Reproduce each of the following records verbatim, without altering any character.

──────────

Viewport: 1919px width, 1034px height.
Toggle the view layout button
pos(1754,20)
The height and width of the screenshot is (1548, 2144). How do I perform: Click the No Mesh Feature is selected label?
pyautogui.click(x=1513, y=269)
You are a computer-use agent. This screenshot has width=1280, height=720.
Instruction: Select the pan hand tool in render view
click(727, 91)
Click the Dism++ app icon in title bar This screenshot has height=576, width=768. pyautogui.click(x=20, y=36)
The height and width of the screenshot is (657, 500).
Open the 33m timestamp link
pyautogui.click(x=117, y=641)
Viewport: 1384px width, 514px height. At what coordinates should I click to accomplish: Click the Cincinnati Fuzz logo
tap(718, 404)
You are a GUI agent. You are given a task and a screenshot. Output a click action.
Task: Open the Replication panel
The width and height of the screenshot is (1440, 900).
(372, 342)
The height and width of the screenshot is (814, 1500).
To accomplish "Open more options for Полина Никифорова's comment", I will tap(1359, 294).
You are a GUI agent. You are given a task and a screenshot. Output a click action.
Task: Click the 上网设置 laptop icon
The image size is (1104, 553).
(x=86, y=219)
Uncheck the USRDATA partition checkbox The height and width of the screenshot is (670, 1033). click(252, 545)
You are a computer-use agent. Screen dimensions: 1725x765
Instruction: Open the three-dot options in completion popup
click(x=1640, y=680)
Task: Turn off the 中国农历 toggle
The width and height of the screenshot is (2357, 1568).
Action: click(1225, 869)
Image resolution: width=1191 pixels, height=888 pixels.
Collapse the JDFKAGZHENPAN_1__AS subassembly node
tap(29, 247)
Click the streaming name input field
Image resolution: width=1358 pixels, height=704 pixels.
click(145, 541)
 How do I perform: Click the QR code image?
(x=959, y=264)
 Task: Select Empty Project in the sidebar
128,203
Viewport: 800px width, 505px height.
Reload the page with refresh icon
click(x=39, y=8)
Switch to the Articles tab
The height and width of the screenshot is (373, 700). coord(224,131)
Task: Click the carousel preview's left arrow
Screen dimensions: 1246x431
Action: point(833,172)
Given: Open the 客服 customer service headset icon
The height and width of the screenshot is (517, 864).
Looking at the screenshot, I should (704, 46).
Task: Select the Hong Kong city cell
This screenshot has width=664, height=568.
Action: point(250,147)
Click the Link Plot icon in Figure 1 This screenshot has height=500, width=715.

──────────

ANSWER TO THIS TASK
Viewport: 1919px width, 1034px height.
Toggle the view layout button
pos(1754,20)
The height and width of the screenshot is (1548, 2144). How do I perform: Click the No Mesh Feature is selected label?
pyautogui.click(x=1513, y=269)
You are a computer-use agent. This screenshot has width=1280, height=720.
Instruction: Select the pan hand tool in render view
click(727, 91)
Click the Dism++ app icon in title bar This screenshot has height=576, width=768. pyautogui.click(x=20, y=36)
The height and width of the screenshot is (657, 500).
Open the 33m timestamp link
pyautogui.click(x=117, y=641)
Viewport: 1384px width, 514px height. At what coordinates should I click to accomplish: Click the Cincinnati Fuzz logo
tap(718, 404)
You are a GUI agent. You are given a task and a screenshot. Output a click action.
Task: Open the Replication panel
The width and height of the screenshot is (1440, 900).
(372, 342)
The height and width of the screenshot is (814, 1500).
To accomplish "Open more options for Полина Никифорова's comment", I will tap(1359, 294).
You are a GUI agent. You are given a task and a screenshot. Output a click action.
Task: Click the 上网设置 laptop icon
The image size is (1104, 553).
(x=86, y=219)
Uncheck the USRDATA partition checkbox The height and width of the screenshot is (670, 1033). click(252, 545)
You are a computer-use agent. Screen dimensions: 1725x765
Instruction: Open the three-dot options in completion popup
click(x=1640, y=680)
Task: Turn off the 中国农历 toggle
The width and height of the screenshot is (2357, 1568).
Action: click(1225, 869)
Image resolution: width=1191 pixels, height=888 pixels.
Collapse the JDFKAGZHENPAN_1__AS subassembly node
tap(29, 247)
Click the streaming name input field
Image resolution: width=1358 pixels, height=704 pixels.
click(145, 541)
 How do I perform: Click the QR code image?
(x=959, y=264)
 Task: Select Empty Project in the sidebar
128,203
Viewport: 800px width, 505px height.
Reload the page with refresh icon
click(x=39, y=8)
Switch to the Articles tab
The height and width of the screenshot is (373, 700). coord(224,131)
Task: Click the carousel preview's left arrow
Screen dimensions: 1246x431
Action: point(833,172)
Given: Open the 客服 customer service headset icon
The height and width of the screenshot is (517, 864).
Looking at the screenshot, I should (704, 46).
Task: Select the Hong Kong city cell
This screenshot has width=664, height=568.
Action: point(250,147)
Click the Link Plot icon in Figure 1 This screenshot has height=500, width=715.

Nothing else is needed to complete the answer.